(Task instructions)
Verbatim copy, pictures excluded: every line from the one with "You are a computer-use agent." through the final line of the data below, and no other line.

*** The data ***

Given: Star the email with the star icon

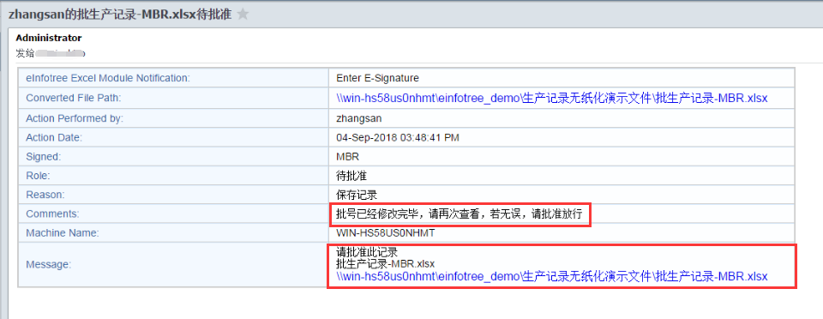Looking at the screenshot, I should coord(243,15).
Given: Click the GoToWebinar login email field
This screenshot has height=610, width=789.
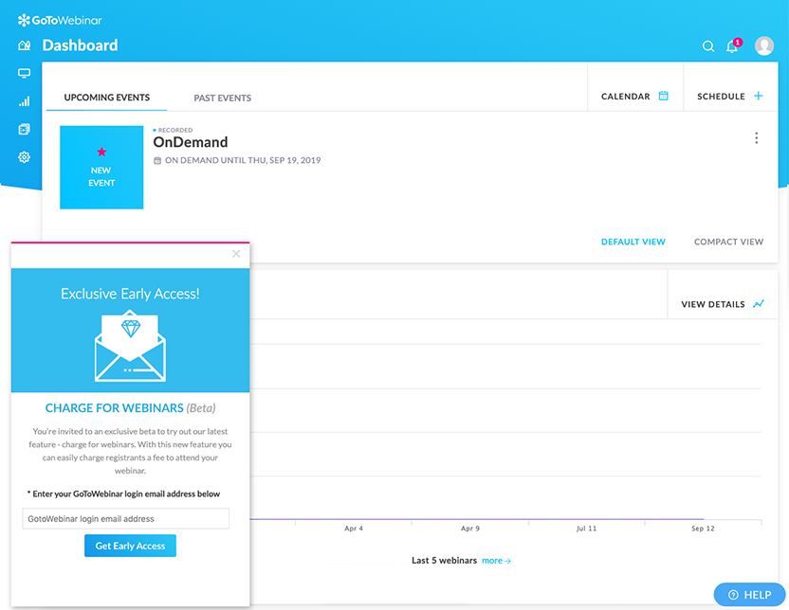Looking at the screenshot, I should 126,518.
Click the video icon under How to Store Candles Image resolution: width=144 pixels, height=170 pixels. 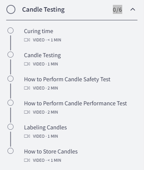click(x=27, y=160)
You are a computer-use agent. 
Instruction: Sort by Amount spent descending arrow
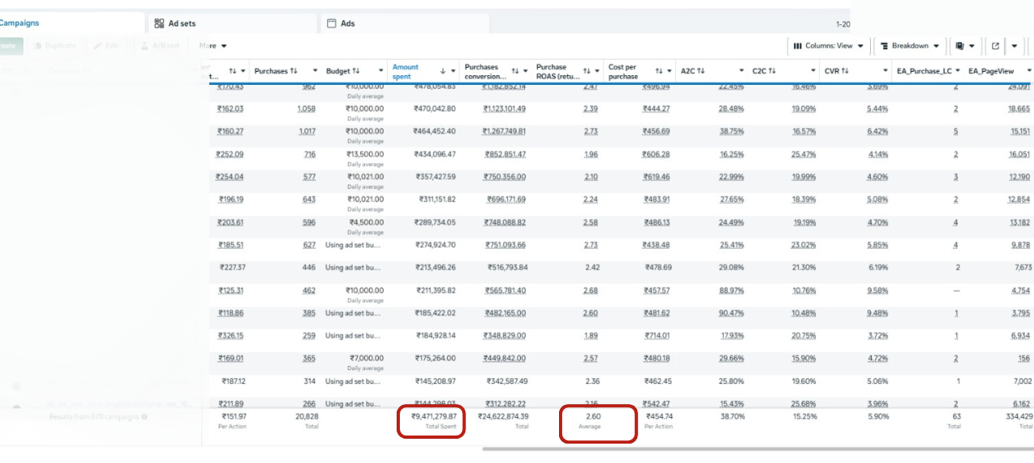[x=443, y=71]
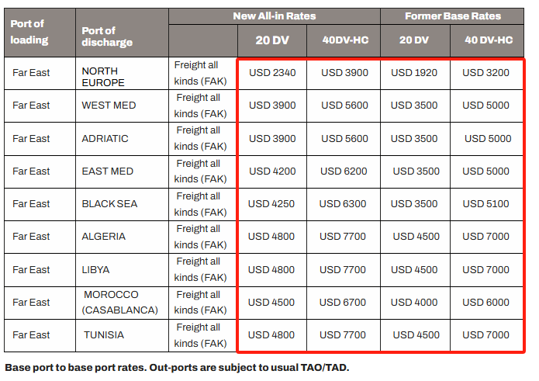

*** End of The data ***

(Task answer)
You are a computer-use agent. 
Instruction: Sort by Amount spent descending arrow
[x=443, y=71]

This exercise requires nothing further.